(Stored data)
==*==

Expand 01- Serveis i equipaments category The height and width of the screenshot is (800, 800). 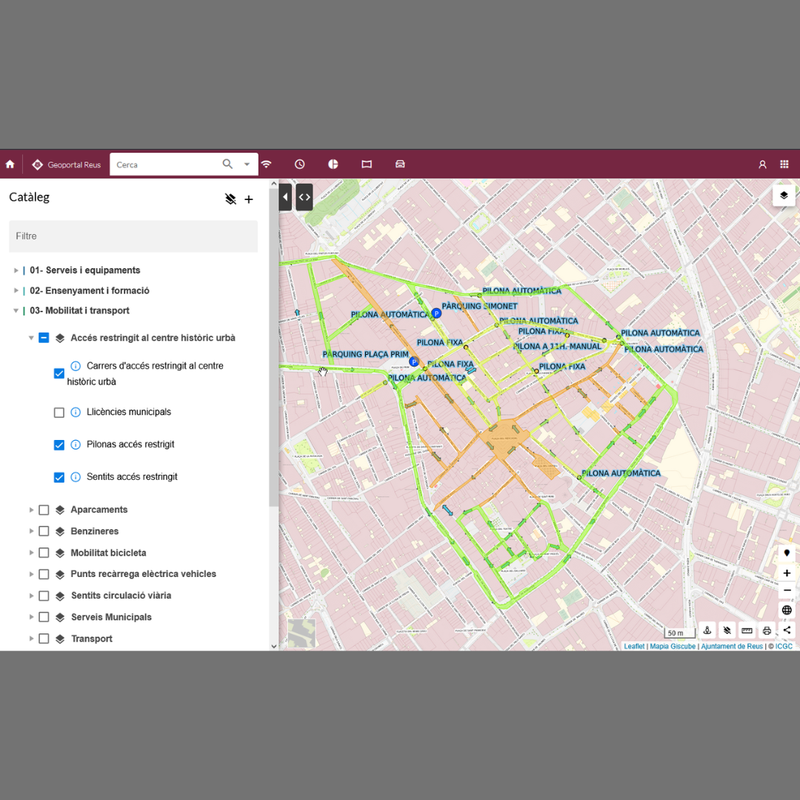coord(16,270)
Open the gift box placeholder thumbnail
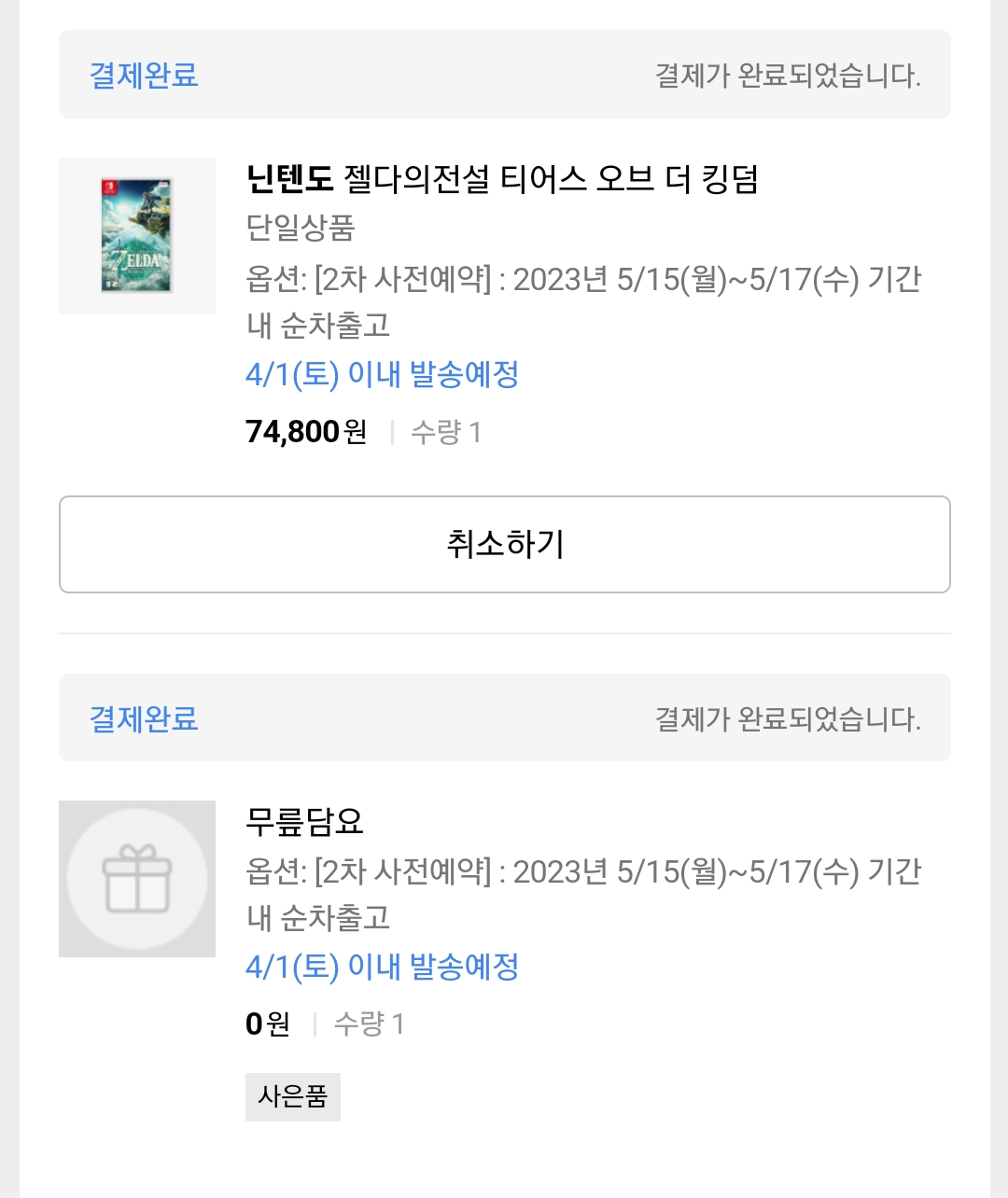 tap(137, 879)
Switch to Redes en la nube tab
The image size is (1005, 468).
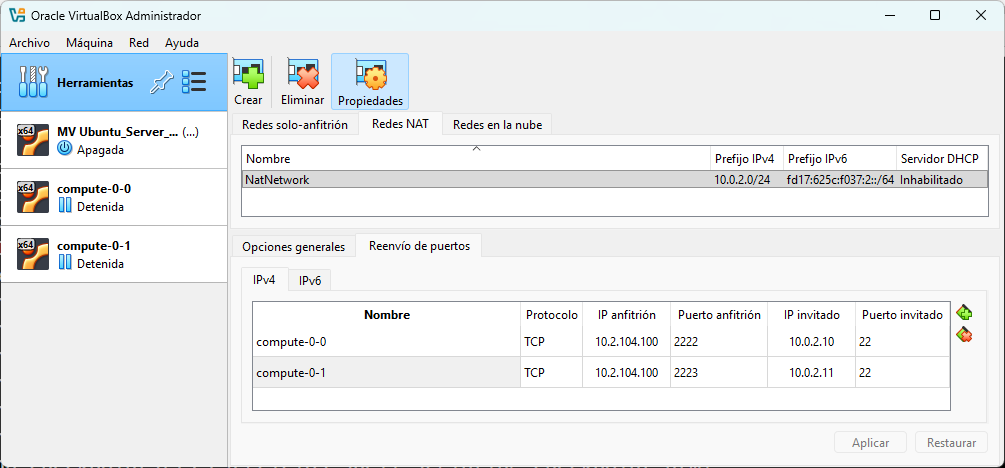point(497,125)
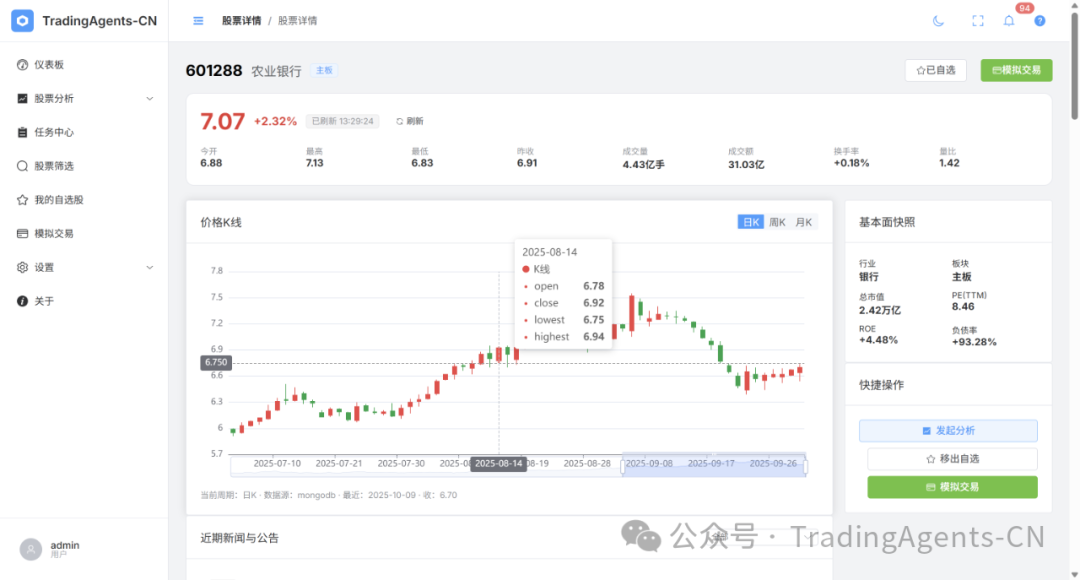Click the TradingAgents-CN logo icon
Viewport: 1080px width, 580px height.
(22, 20)
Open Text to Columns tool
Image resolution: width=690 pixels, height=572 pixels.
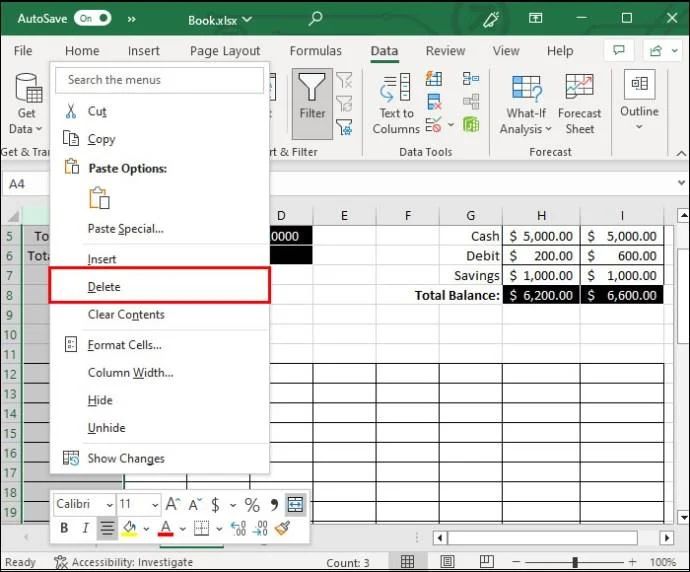pyautogui.click(x=396, y=106)
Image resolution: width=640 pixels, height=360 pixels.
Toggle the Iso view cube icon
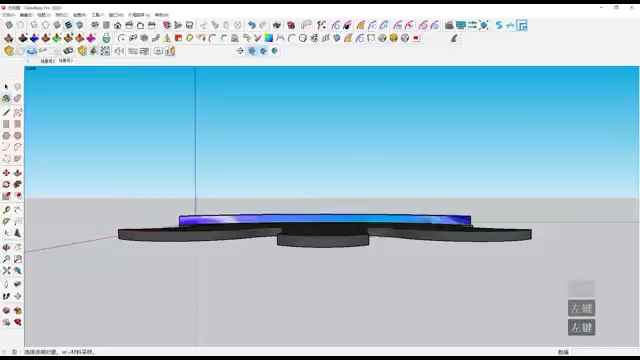tap(95, 25)
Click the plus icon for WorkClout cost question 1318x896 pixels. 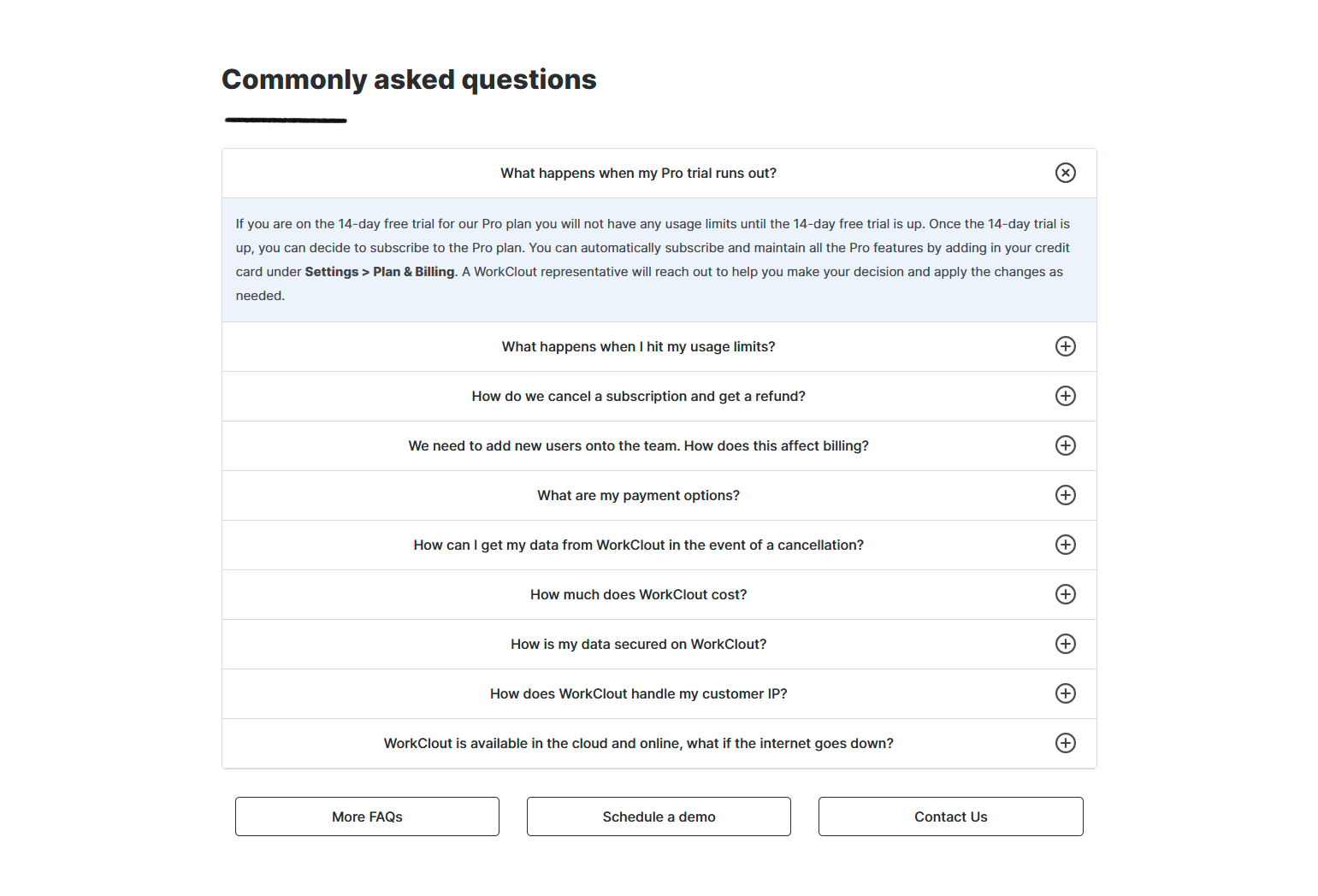tap(1065, 594)
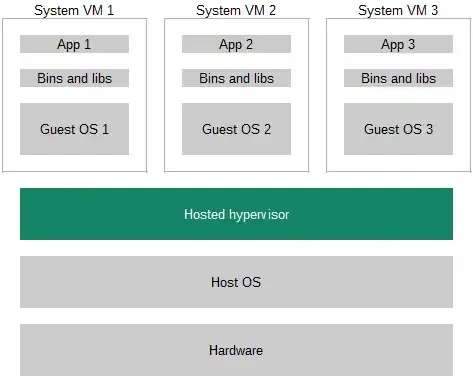Select Bins and libs in System VM 1
This screenshot has width=473, height=378.
[x=74, y=78]
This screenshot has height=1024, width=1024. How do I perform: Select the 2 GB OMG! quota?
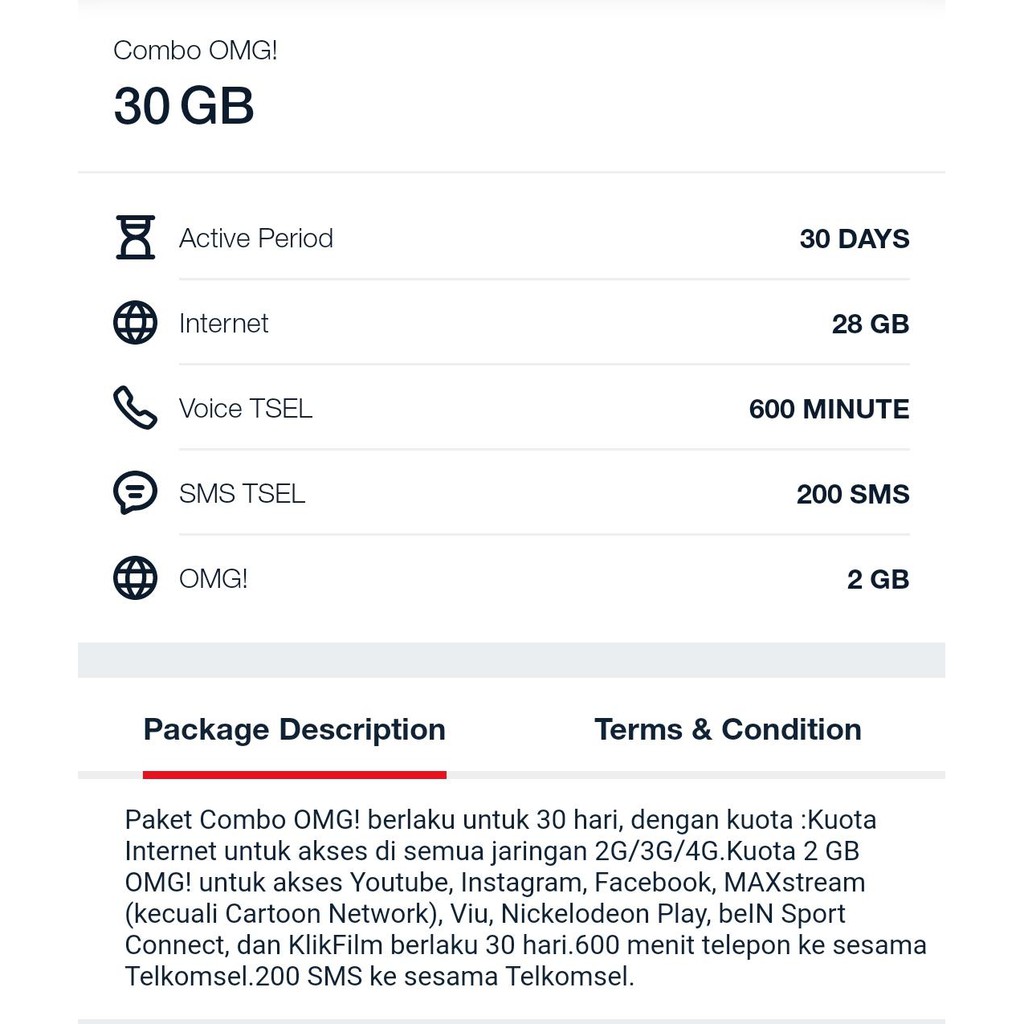[878, 578]
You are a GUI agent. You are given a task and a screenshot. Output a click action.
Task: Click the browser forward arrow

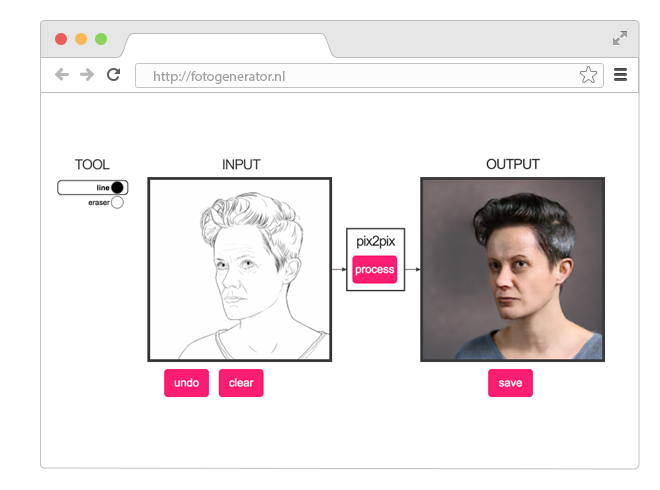tap(87, 75)
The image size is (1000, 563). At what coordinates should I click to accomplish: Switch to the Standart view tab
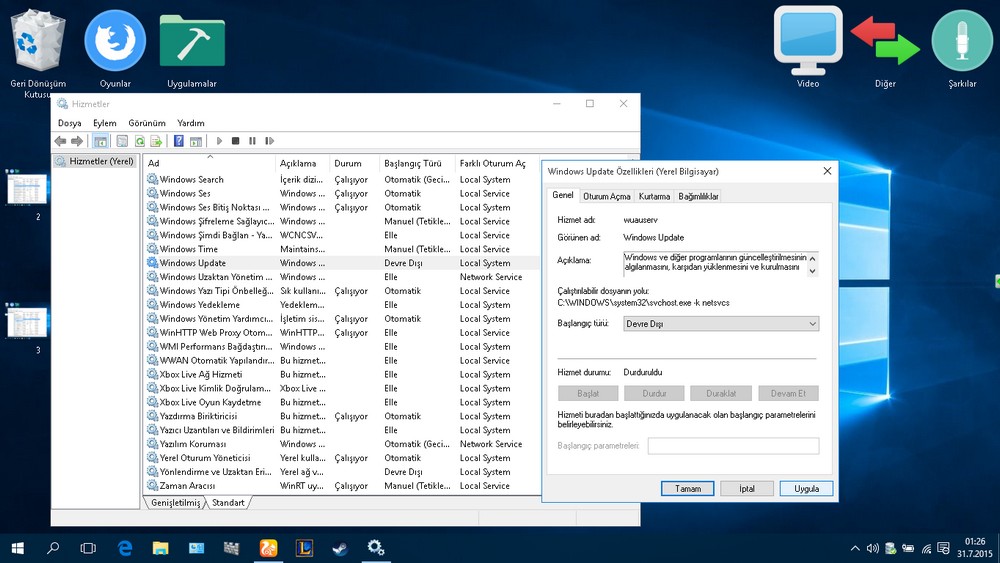(x=228, y=502)
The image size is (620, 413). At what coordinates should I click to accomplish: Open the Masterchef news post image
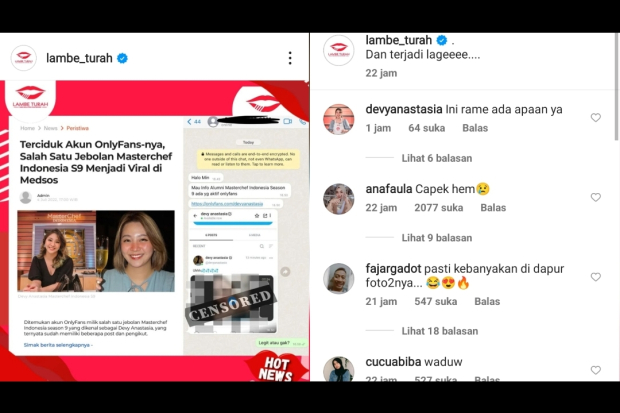click(x=155, y=231)
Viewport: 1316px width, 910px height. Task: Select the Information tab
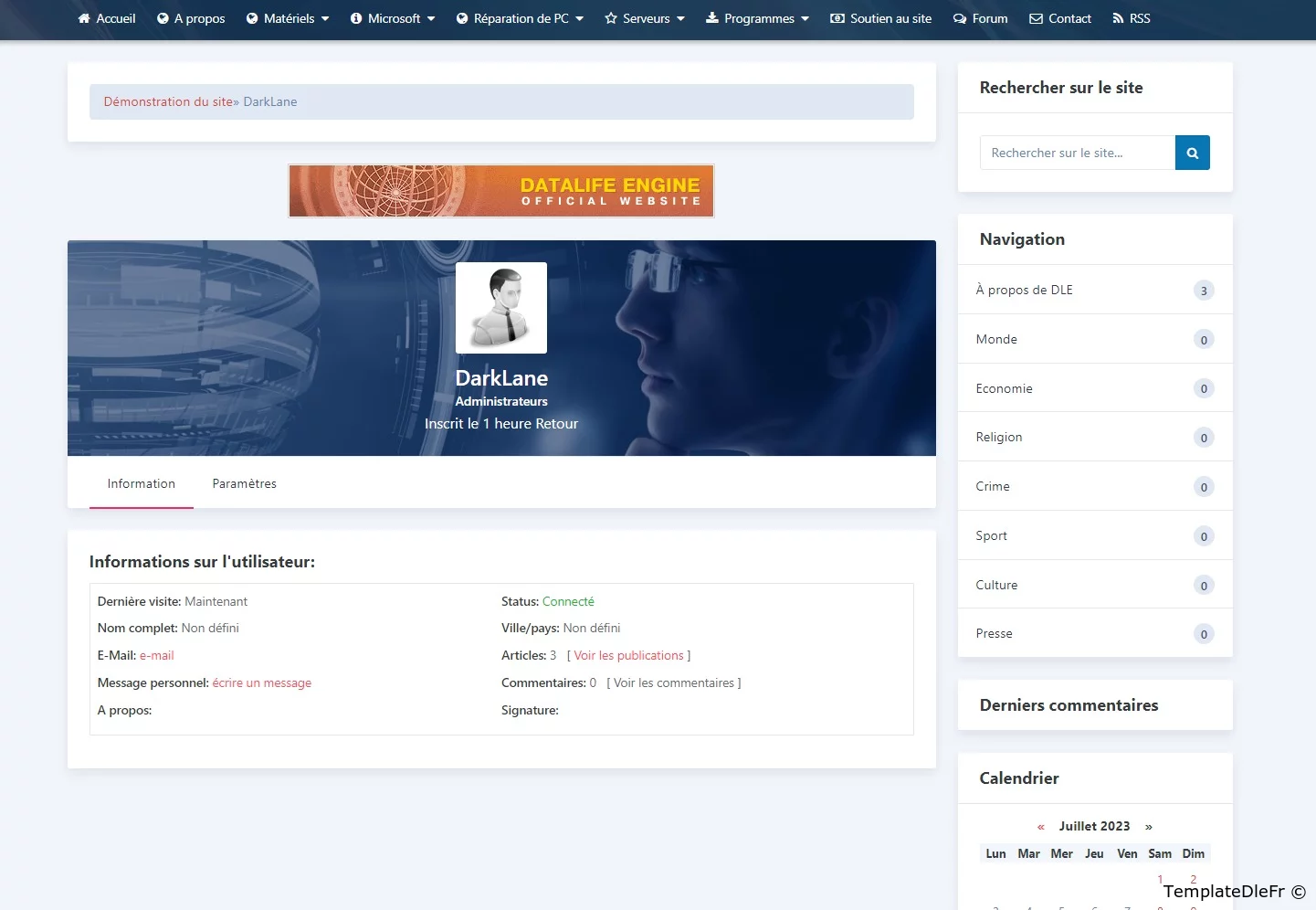(x=141, y=484)
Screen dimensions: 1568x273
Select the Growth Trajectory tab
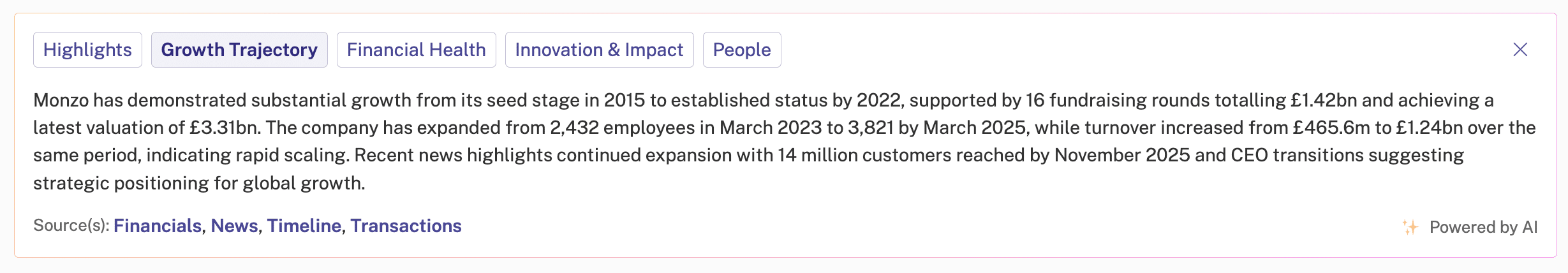239,50
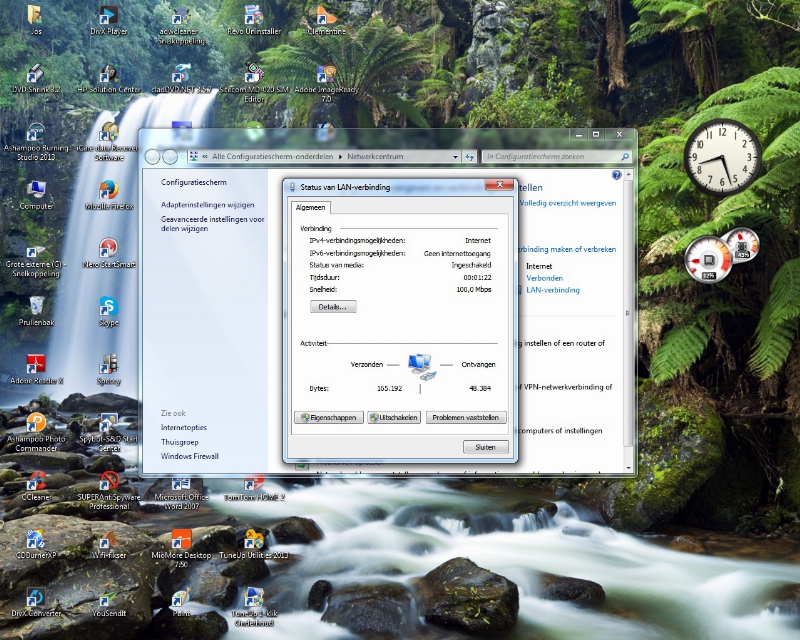Select the Algemeen tab
Image resolution: width=800 pixels, height=640 pixels.
coord(310,208)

==*==

▶ **Work to complete**: Begin at the line with "The image size is (1000, 563)." and retype exactly every line through the last one of the entries above, both included, and nothing more; pictures stay out.

▶ **Output of the task**:
The image size is (1000, 563). At what coordinates should I click to accomplish: Switch to the Standart view tab
(x=228, y=502)
The image size is (620, 413). At what coordinates should I click to accomplish: Open the Masterchef news post image
click(x=155, y=231)
Viewport: 1316px width, 910px height. Task: Select the Information tab
(x=141, y=484)
Screen dimensions: 1568x273
Select the Growth Trajectory tab
239,50
Select the Algemeen tab
Image resolution: width=800 pixels, height=640 pixels.
coord(310,208)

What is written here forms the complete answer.